• _WHAT THE TASK REQUIRES_
Copy the data below. Keep every line exactly as it is.

------ INPUT DATA

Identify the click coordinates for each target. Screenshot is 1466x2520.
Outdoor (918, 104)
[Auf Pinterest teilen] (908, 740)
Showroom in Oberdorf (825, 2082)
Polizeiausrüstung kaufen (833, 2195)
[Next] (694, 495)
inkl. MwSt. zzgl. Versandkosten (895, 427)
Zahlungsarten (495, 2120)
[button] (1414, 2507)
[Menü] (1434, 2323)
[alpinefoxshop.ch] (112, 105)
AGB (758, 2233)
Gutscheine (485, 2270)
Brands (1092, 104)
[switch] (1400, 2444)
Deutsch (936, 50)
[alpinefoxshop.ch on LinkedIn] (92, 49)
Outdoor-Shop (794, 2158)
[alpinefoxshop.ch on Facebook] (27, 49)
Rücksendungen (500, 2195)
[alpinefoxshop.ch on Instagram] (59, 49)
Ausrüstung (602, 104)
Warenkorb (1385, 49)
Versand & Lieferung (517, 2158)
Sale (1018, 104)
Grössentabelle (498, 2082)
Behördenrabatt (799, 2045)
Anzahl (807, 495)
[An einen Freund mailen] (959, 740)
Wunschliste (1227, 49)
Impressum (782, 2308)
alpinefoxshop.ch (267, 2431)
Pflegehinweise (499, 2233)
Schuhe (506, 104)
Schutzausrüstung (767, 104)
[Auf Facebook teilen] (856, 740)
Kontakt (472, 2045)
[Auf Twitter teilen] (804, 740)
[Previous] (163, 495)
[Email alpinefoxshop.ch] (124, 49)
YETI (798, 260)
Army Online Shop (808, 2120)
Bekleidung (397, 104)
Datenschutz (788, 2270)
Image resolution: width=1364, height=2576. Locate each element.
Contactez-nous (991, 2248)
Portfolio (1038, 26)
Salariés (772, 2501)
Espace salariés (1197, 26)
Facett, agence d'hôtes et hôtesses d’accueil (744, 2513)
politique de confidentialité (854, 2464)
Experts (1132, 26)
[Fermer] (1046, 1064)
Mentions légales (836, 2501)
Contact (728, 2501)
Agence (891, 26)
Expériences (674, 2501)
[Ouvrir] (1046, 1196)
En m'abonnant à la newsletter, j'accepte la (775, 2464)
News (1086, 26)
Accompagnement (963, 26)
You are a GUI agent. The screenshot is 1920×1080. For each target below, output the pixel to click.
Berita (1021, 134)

------------

• _RESPONSE TO THE TASK_
Identify the click coordinates for each target. Screenshot is 1466x2520.
Outdoor (918, 104)
[Auf Pinterest teilen] (908, 740)
Showroom in Oberdorf (825, 2082)
Polizeiausrüstung kaufen (833, 2195)
[Next] (694, 495)
inkl. MwSt. zzgl. Versandkosten (895, 427)
Zahlungsarten (495, 2120)
[button] (1414, 2507)
[Menü] (1434, 2323)
[alpinefoxshop.ch] (112, 105)
AGB (758, 2233)
Gutscheine (485, 2270)
Brands (1092, 104)
[switch] (1400, 2444)
Deutsch (936, 50)
[alpinefoxshop.ch on LinkedIn] (92, 49)
Outdoor-Shop (794, 2158)
[alpinefoxshop.ch on Facebook] (27, 49)
Rücksendungen (500, 2195)
[alpinefoxshop.ch on Instagram] (59, 49)
Ausrüstung (602, 104)
Warenkorb (1385, 49)
Versand & Lieferung (517, 2158)
Sale (1018, 104)
Grössentabelle (498, 2082)
Behördenrabatt (799, 2045)
Anzahl (807, 495)
[An einen Freund mailen] (959, 740)
Wunschliste (1227, 49)
Impressum (782, 2308)
alpinefoxshop.ch (267, 2431)
Pflegehinweise (499, 2233)
Schuhe (506, 104)
Schutzausrüstung (767, 104)
[Auf Facebook teilen] (856, 740)
Kontakt (472, 2045)
[Auf Twitter teilen] (804, 740)
[Previous] (163, 495)
[Email alpinefoxshop.ch] (124, 49)
YETI (798, 260)
Army Online Shop (808, 2120)
Bekleidung (397, 104)
Datenschutz (788, 2270)
Image resolution: width=1364, height=2576. Locate each element.
Contactez-nous (991, 2248)
Portfolio (1038, 26)
Salariés (772, 2501)
Espace salariés (1197, 26)
Facett, agence d'hôtes et hôtesses d’accueil (744, 2513)
politique de confidentialité (854, 2464)
Experts (1132, 26)
[Fermer] (1046, 1064)
Mentions légales (836, 2501)
Contact (728, 2501)
Agence (891, 26)
Expériences (674, 2501)
[Ouvrir] (1046, 1196)
En m'abonnant à la newsletter, j'accepte la (775, 2464)
News (1086, 26)
Accompagnement (963, 26)
You are a GUI agent. The screenshot is 1920×1080. For each target below, output the pixel to click.
Berita (1021, 134)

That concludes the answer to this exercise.